- SOURCE PASSAGE
%%

Thursday, June 09, 2005

It's Where We Left It

I had forgotten about the tree. The mango sapling had taken root in the midst of all the banana trees that filled up the small plot of our garden. Sighs were let out. It would never make it. But it continued to grow, slowly, torturously. A few more leaves on a new twig every year, while the banana trees that had given fruit were cut down to make room for the new shoots that sprouted regularly. Then one day, we spotted a tiny mango hanging precariously from one the branches. That was when I fell in love with it. By the time we moved out, the tree was still only giving a few mangoes each year. Now, it stood proudly up to the sky.

I had thought I would never come back. Then, Jay’s mail came. Arul and he wanted to sell the house. Jay sent the letter to my office. He must have read my bylines in the paper. I read the mail a few times over. Though it was brief and terse, I would like to think it took him a long time to write it, struggling to find the words to fill up a void of 15 years; failing; then giving up.

It’s a beautiful house – a two-storey bungalow from where you can watch the sea. We had all run away as soon as we could. Jay took off for the Navy after he finished his 12th. Arul stayed till he was 22, but he was never around much anyway. I was the last to go and with me the last ties that held ma and appa together.

It had never been an easy relationship between ma and appa. I was five when I walked into an argument they were having; the first I remember. They were screaming at each other. I didn’t know what they were saying. I curled up against the leg of the dining table and looked on in terrified bewilderment.

The walls are dusty now. They’ve soaked up the essence of the lives we lived here for 20 years and have aged like wine. I can still make out the coffee stains on the wall. Accusations of lives ruined and dreams trampled upon flew frequently along with plates and coffee cups. Now a new coat of paint would wipe away all the memories.

All the furniture is still there, smoky with dust. Neither of us had come back to take away anything after appa died two years after ma, leaving their legacy of anger etched deep within the three of us. Our dreams of escape were solitary ventures; bound together in an understanding that none of us dared to voice.

The door of the balcony that opens out to the sea is crumbling. The sea is my solace. Leaning against the railing, I can feel the salt on my tongue. The sea looks calmer now.

Arul, Jay, and I would fight to sit there in the evening to watch the sunset. Whenever Jay lost to Arul, he threw a tantrum trying to pull out Arul out of chair. Arul merely gave him a bemused look and continued to watch the sun. When I got the chair, Jay would simply pick me up and drop me to the floor.

Appa never sat in the balcony. He had his own old-fashioned easy chair that looked like a hammock supported by wooden frames. He had bought it when he first came to Bombay, 35 years ago. The nylon sheet has faded into an even brown now. He’d sit there with his eyes closed listening to music (Sade, The Carpenters, Dire Straits, The Beatles). I’d sit besides him watching the sun’s rays slowly slip away from the floor into the water.

%%

- DATA SECTION
%%

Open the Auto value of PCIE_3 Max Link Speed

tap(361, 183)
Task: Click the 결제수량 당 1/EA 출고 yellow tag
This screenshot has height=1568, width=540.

%%

- WRITTEN INSTRUCTION 1
Answer these questions about the family house narrative, one per line:
(a) What kind of sapling took root among the banana trees?
(b) When did Jay leave for the Navy?
(c) When did appa buy his easy chair?
- WRITTEN INSTRUCTION 2
Please list every musician or band named in the family house narrative.
- WRITTEN INSTRUCTION 3
Write the next part of the narrative about returning to the family house by the sea, starting after its last sentence.

- EXPECTED ANSWER 1
(a) A mango sapling.
(b) After he finished his 12th.
(c) When he first came to Bombay, 35 years ago.

- EXPECTED ANSWER 2
Sade, The Carpenters, Dire Straits, The Beatles

- EXPECTED ANSWER 3
Ma’s kitchen looks eerily empty. Sometimes, when we called it that, ma would erupt into righteous outrage. She hated being enslaved by the kitchen. As with everything else, she blamed appa. And us too. But she was a fabulous cook. Ketchup, jams, juices and ice creams – she could make almost anything. Eventually, however, we stopped eating together as a family.

Arul and Jay shared a room. Jay loved to read. His books were strewn everywhere, irking Arul who was very territorial. Once he picked up a stack of books Jay hadn’t cleared from his table and threw them out of the balcony. They nearly killed each other that day.

The knob of Jay’s book cabinet is missing. It takes a little effort to get the door open. There are still a few comic books lying inside and a mangled edition of Somerset Maugham’s The Human Bondage. I had taken it without asking Jay and then accidentally spilled water over it. I never told him. I put it back in his cabinet once he left.

Appa and I had our own rooms. Ma would sleep in the hall. Appa’s room is bare except for the furniture and a few LPs in a shelf by the window. He never accumulated anything except for his music. He played LPs on his record player long after people had forgotten what they were. My room is bare too. I cleaned out everything. It was my way of purging the past.

When I moved out, the bitter recriminations between ma and appa stopped. They lived out their last days bent down with the weariness of a past they had no energy to fight anymore. Arul and Jay never called any of us. My telephone conversations with ma and appa once a month lasted 10 minutes, always awkward with the embarrassment of a forgiveness that none of us dared asked.

I hope they’re doing okay now. The tide has to turn sometime. I breathe in the freshness of the mango tree. The sky is blue and beautiful. I sent a long reply to Jay’s mail this morning.

Maybe.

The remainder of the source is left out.